One popular fundraiser was their local fashion show, an event once co-chaired in 1970 by the late Judy Baar Topinka.  In the 1980s and ’90s, the group hosted discussions on topics for women during changing social times including how to boost self-esteem, car and home repair and financial planning. 

The new millennium marked a new era for the Juniors, with the group raising more than $30,000 at their first dinner dance fundraiser at the Brookfield Zoo in 2000. All funds were donated to Riverside causes to celebrate the village’s 125th anniversary.   

Today, the club is a registered 501(c)(3) organization with more than 120 members contributing in various capacities to fundraising efforts and committee chairmanship. This past fiscal year alone, the Riverside Junior Woman’s Charity raised more than $21,000 with support from local donors and businesses and contributed 1,000 hours of community service directly from club members. 

Recent initiatives by the Juniors include awarding $1,500 college scholarship and co-sponsoring Riverside concerts, Riverside Arts Weekend and the Fourth of July Parade. The group donated $1,570 to aid local battered women and help troubled female veterans get back on their feet. The club also gave new reflective equipment and winter coats to school crossing guards and hosted a party for area kids to meet Santa at a holiday breakfast.

Additionally, the RJWC has featured membership from generations of Riverside families and new residents alike. The club boasts membership from women in their mid-twenties through sixties and seventies.

Lifelong Riverside resident Bridget Doherty joined the RJWC a year and a half ago, continuing in her mother and grandmother’s legacy of Junior membership.
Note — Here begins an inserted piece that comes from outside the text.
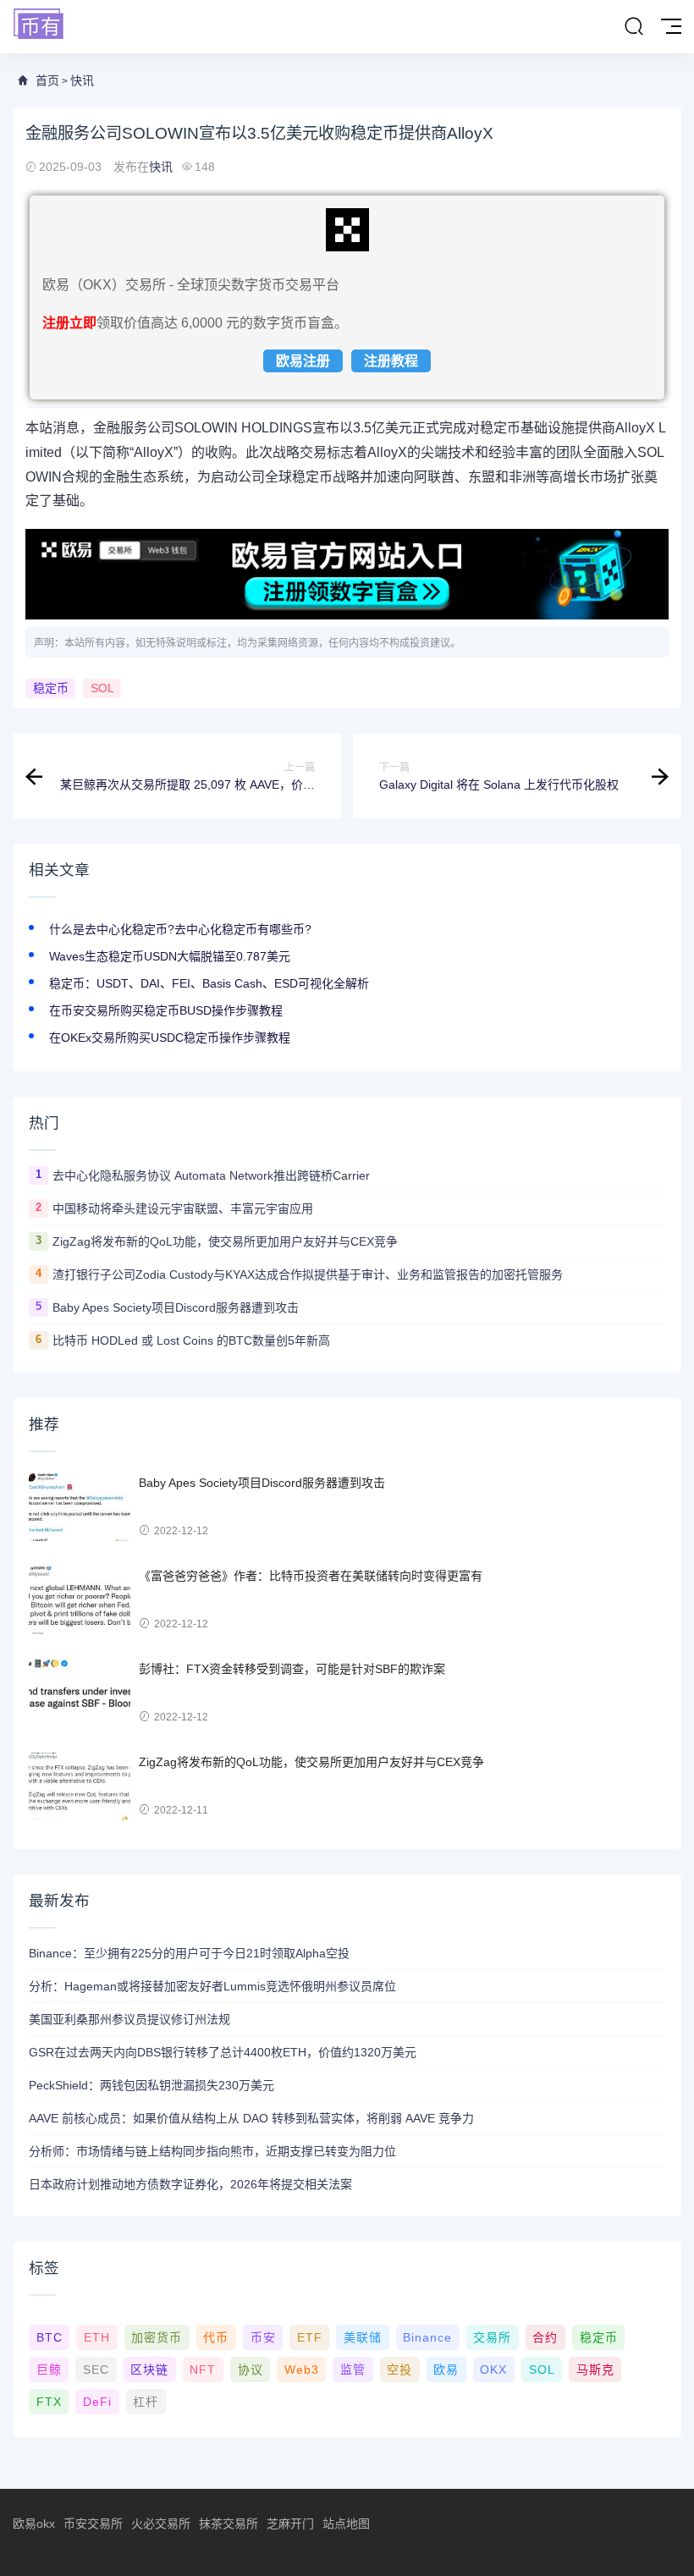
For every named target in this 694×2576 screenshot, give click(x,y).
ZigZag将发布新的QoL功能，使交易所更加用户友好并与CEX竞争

“It’s a fantastic way to do some volunteering and give back to the community but also make fantastic connections and build relationships with other people in town,” Doherty said. “It’s a really nice way to connect with likeminded individuals who are passionate about creating a community that is special.”

RJWC member Valentina Drenth joined the charity two years ago after being a new Riverside resident and hearing from neighbors about the networking and charity opportunities the group had to offer.

“I love the fact that it’s women getting together for a common cause and helping other women by doing stuff in the community,” Drenth said. “It’s a great way to meet people and I was new to the area, so it made sense.”